I never “blamed” the doctor. I never felt he was the direct cause of my son’s death. After all, we saw four other physicians about my son’s bleeding in the week after his tonsillectomy. None of them picked up on the possibility of my son Michael bleeding to death, or on the infection that ravaged his young body. I always told people who asked that he was a good doctor and a fine surgeon, but something that I will never understand went terribly wrong.
Rachel asked me if she could call him and if so, would I be willing to talk to him. She told me, “I had this vision in my head of the two of you sitting down to say things that you may have both thought over the last 24 years.” I told her, “Of course.” In a perfect medical system, Rachel and I both agree, when things go wrong, patients, their families and the medical team should be able to have a conversation in order to learn what happened, to heal and make improvements. That didn’t happen for me and it’s still not happening for the millions of families affected by unplanned outcomes since Michael’s death. I sent the surgeon a book, Wall of Silence, about 10 years ago, in which my son’s story is described in detail. The doctor never responded. Earlier I wrote him a letter, to which he also never responded. In that letter I wanted him to know about Michael. I realized I would never have an answer to the question: does he ever think about what happened?
Rachel called me this week and casually began the conversation by telling me that she had spoken to the surgeon who did Michael’s surgery 24 years ago. She continued telling me about her conversation, which didn’t register. I had to ask her to go back and repeat it. I thought that call was something Rachel was thinking about but would never be able to pick up the phone to do.
Rachel said the surgeon sounded annoyed at her calling but he stayed on the phone for 25 minutes. She asked him if he would sit down and talk to me and he said “no.”
He explained to Rachel that the hospital directed him as to what to do, and he did it. He now has health issues of his own. The surgeon, now probably in his 60s, told Rachel that he has “hashed” this over in his head.
Rachel told him about my work helping others come to terms with their new lives after an unplanned outcome. The injury or death is actually just the beginning of the patient’s or family’s new life. For years I have been helping people dealing with the guilt of what could have been done differently when they placed their loved ones in the hands of those who caused injury or worse. I have spent time with families facing the trauma and heartache of a medical malpractice lawsuit, encouraging medical mediation, and working on fixing the system through educating patients and their families. Rachel told him I said he was a good doctor.
She explained to the doctor that she wants to work in a hospital where there isn’t blame and mistakes aren’t hidden.
The doctor wished me well, and told Rachel that he is sorry for what happened.
Now I have to wonder, did I finally get an apology?

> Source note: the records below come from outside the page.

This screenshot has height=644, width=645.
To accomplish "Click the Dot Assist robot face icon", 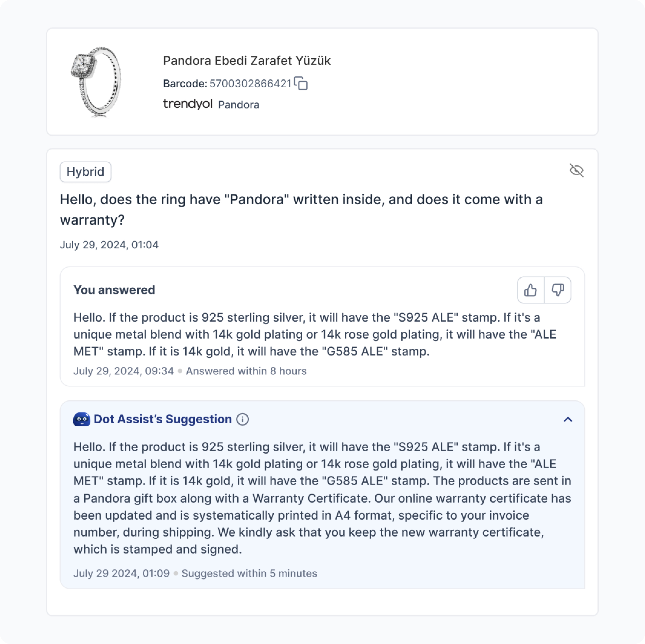I will pos(82,419).
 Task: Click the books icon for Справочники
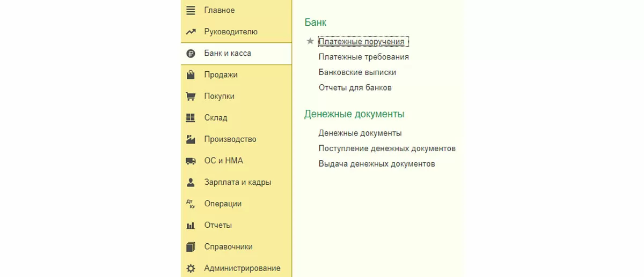point(191,247)
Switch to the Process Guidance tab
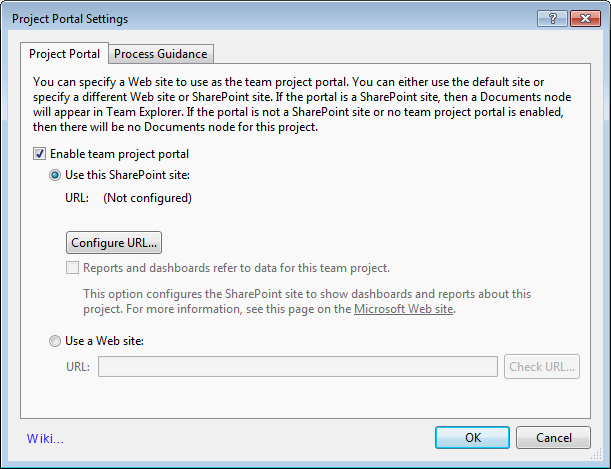The width and height of the screenshot is (611, 469). [161, 54]
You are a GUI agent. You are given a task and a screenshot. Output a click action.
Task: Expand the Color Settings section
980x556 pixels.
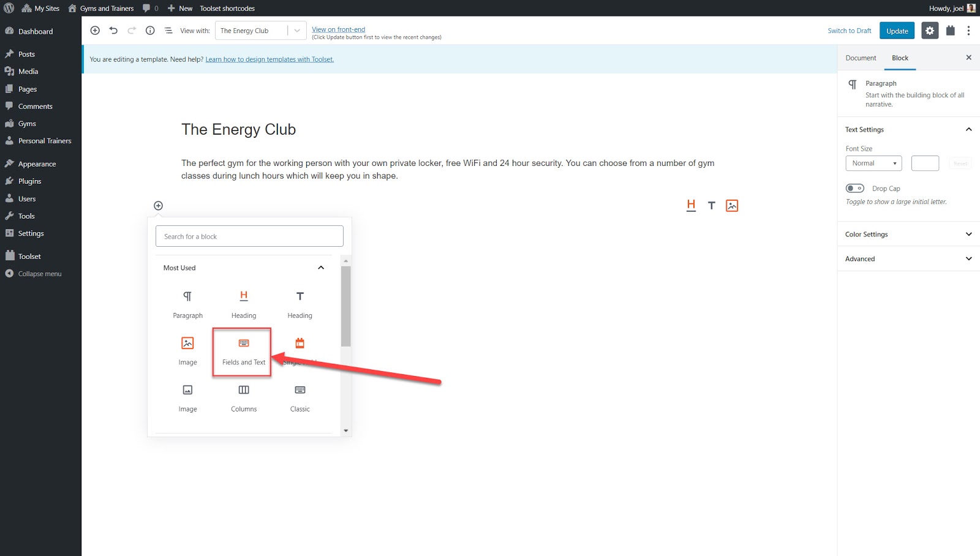[x=908, y=235]
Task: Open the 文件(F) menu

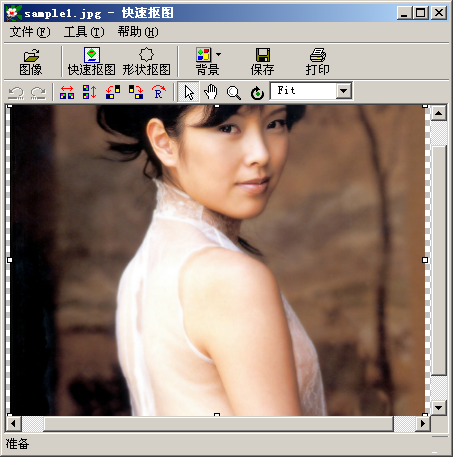Action: point(30,32)
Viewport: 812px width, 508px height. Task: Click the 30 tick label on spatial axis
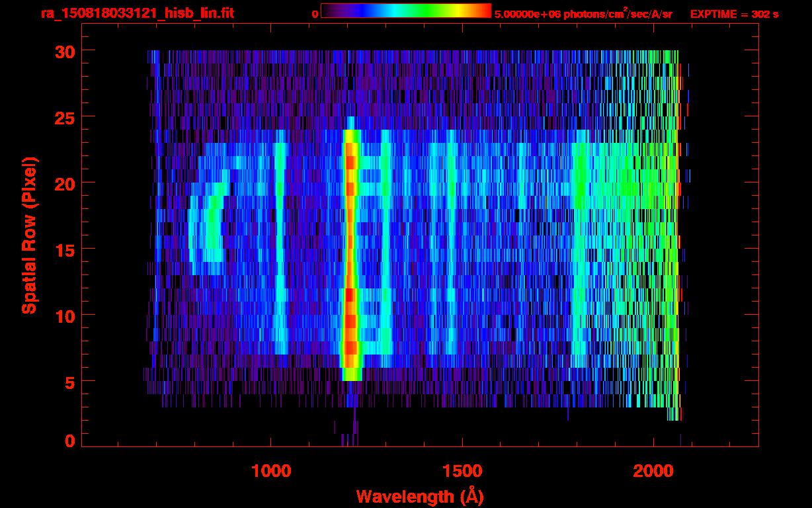pyautogui.click(x=64, y=51)
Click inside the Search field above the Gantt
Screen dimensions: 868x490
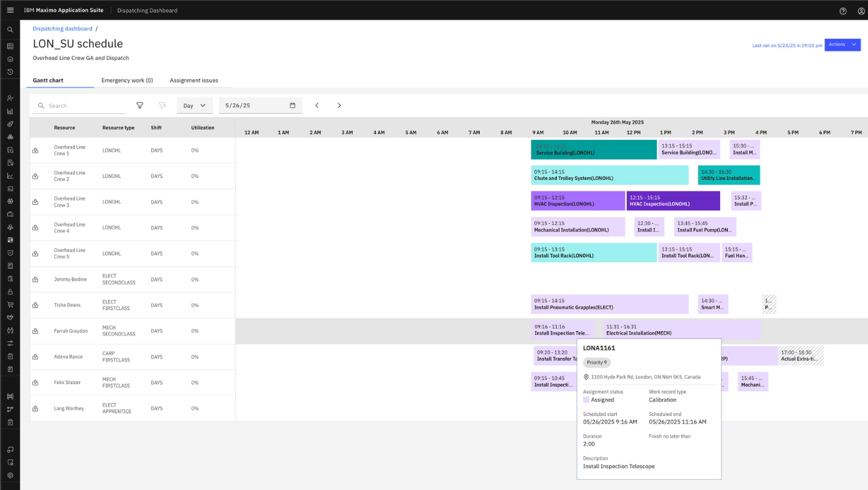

And why have I been saying for years that he is a good surgeon? Was it actually to protect me?
I got my answer, finally, because one person had the nerve to reach out to make a difference.  And that makes a very special person and a very special gift.

5 comments:

Lenore@leahslegacy said...

I have spent a lot of time recently comparing the lives of families who received either, answers, or apologies with those that were shut out. I think this plays a very big part in the healing process, and how we continue with the rest of our lives. Perhaps because you saw other doctors, and didn't feel one was specifically at fault, it has given you an escape from really dealing with this man all these years.
I know, for me, not getting any admission of error, and no discussion, along with coverups and changing records has effected my sense of my own responsibility all these years

Trisha Torrey said...

This just breaks my heart, Ilene. Your questions will remain unanswered and it actually makes me angry that he won’t meet with you. The “I did what the hospital told me to do” is no excuse.

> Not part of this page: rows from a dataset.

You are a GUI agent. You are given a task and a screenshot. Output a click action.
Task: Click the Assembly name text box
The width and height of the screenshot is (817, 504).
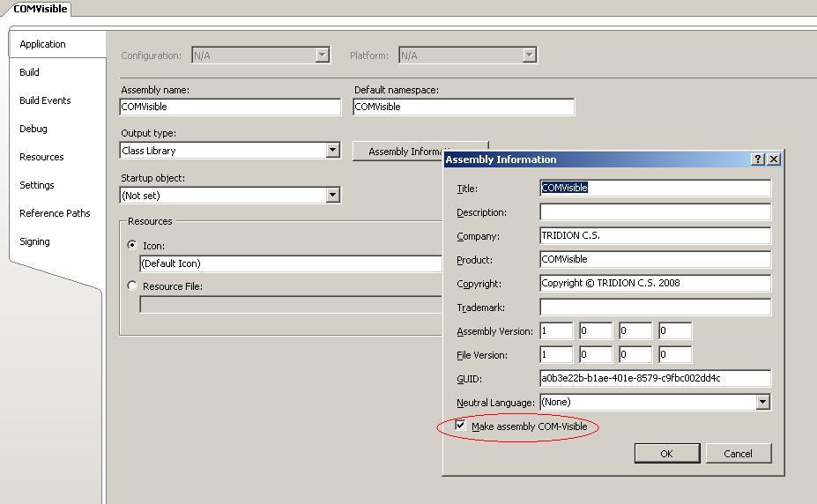coord(230,107)
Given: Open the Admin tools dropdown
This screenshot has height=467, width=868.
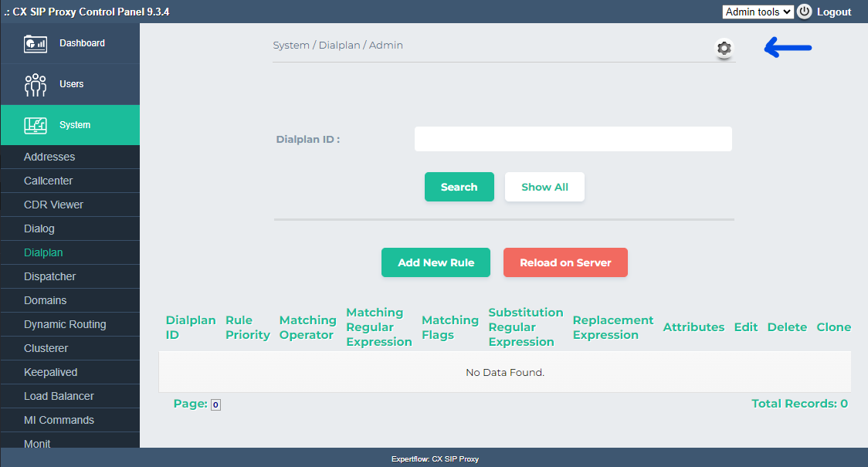Looking at the screenshot, I should [x=758, y=12].
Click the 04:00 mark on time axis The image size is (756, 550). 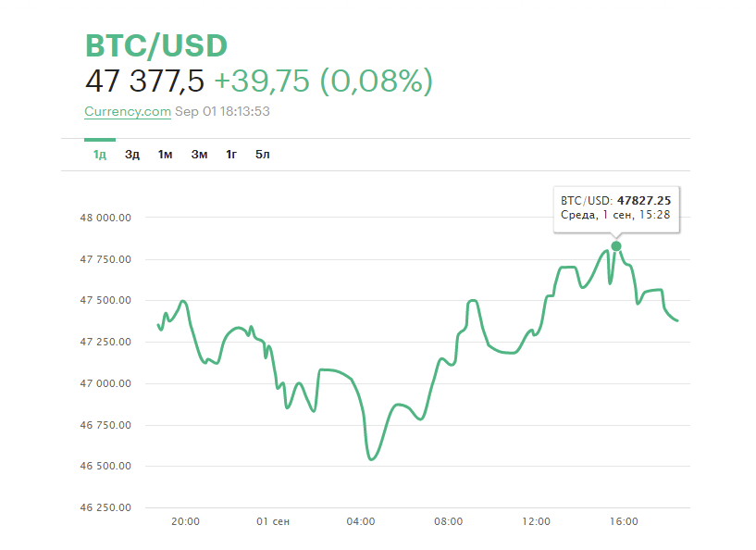click(x=361, y=521)
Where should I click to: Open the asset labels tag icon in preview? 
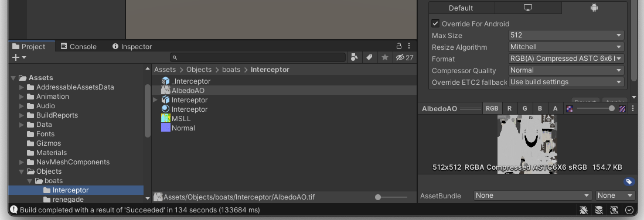[x=628, y=181]
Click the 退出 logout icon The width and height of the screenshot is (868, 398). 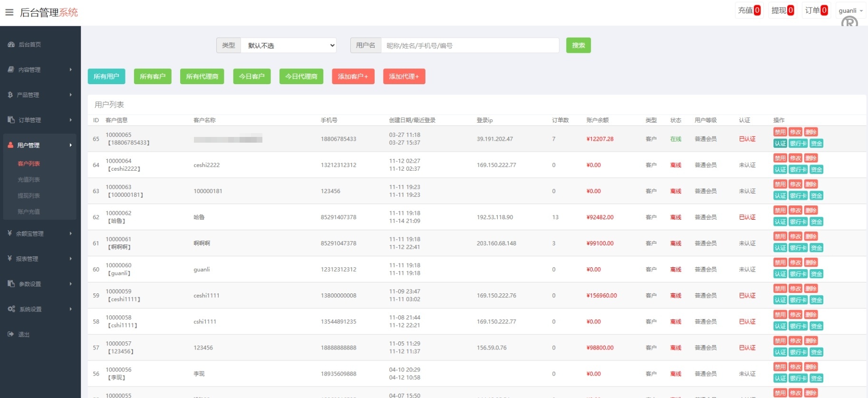pos(10,334)
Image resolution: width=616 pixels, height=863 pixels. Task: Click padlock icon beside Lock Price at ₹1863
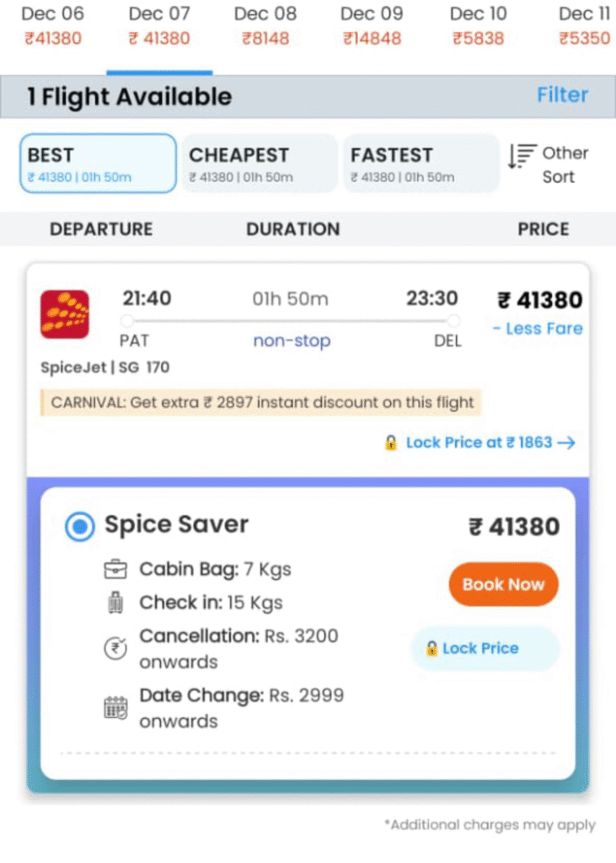pos(391,442)
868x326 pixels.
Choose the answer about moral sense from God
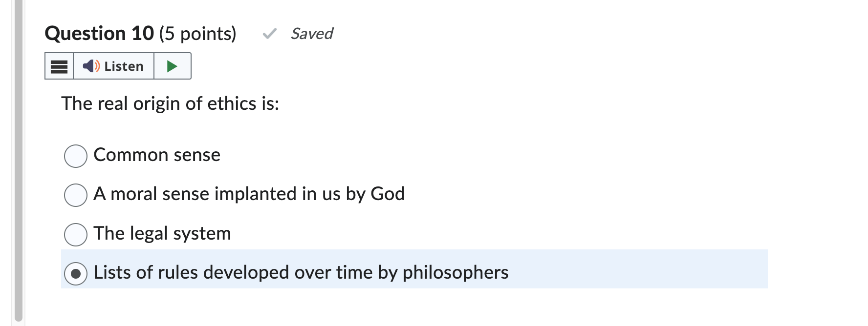(76, 195)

IM(not so)HO he took the easy way out by apologizing by proxy. Kudos to Rachel for having the conversation and sharing it with you, but a pox on the surgeon's house for not doing any better than that for you. I don't know how he sleeps at night.

To Lenore's point - an apology makes an enormous difference to those of us who have been wronged by the system. I have my own tale to tell about that. http://patients.about.com/b/2008/02/11/a-doctors-apology-an-intensely-moving-experience.htm

Thanks for this post, Ilene. It can't have been easy to write.

Trisha Torrey
Every Patient's Advocate

Jeni D said...

So many tears through so many years. Ilene, it is like yesterday that we first spoke and connected. I am so thankful for people like Rachel in this world. Her courage and caring heart are what keep my faith that someday all of our hard work, tears and fortitude will protect patients and families from our nightmares. I too have connected indirectly with the doctor who cared for my mom. As he too thought of her through the years and communicated that, it is clear by his words that his perception and mine of what occurred were not the same and he too was sorry that it happened. Being sorry it happened is very different then being sorry for errors in judgement that might have led to different outcomes. Sometimes when patients and families question outcomes clinicians find themselves thinking of the patient who was lost or harmed, but rarely do these providers actually take responsibility for the outcome, instead they express grief of a loss that they must think would have occurred no matter what they did or did not do. It is important that we recognize this sort of apology with one of regret and sorrow. It is all about perception, ours and theirs. Providers like Rachael will someday create the changes and bring to healthcare the compassion, understanding and education healthcare truly needs to become safe and sustainable.

Unknown said...

Wow. I understand, "the hospital told me to." As human beings we want to do the right and decent thing, but fear tends to overshadow that. Hospitals have been urging silence for years. They are only now, thanks largely to advocacy work from you, Lenore, Leah, Trisha and our other friends, learning that being decent humans creates better outcomes all the way around. I'm glad you feel Rachel's outreach was a gift. I hurt for you and your incomprehensible loss.

Unknown said...

Sitting quietly out of respect..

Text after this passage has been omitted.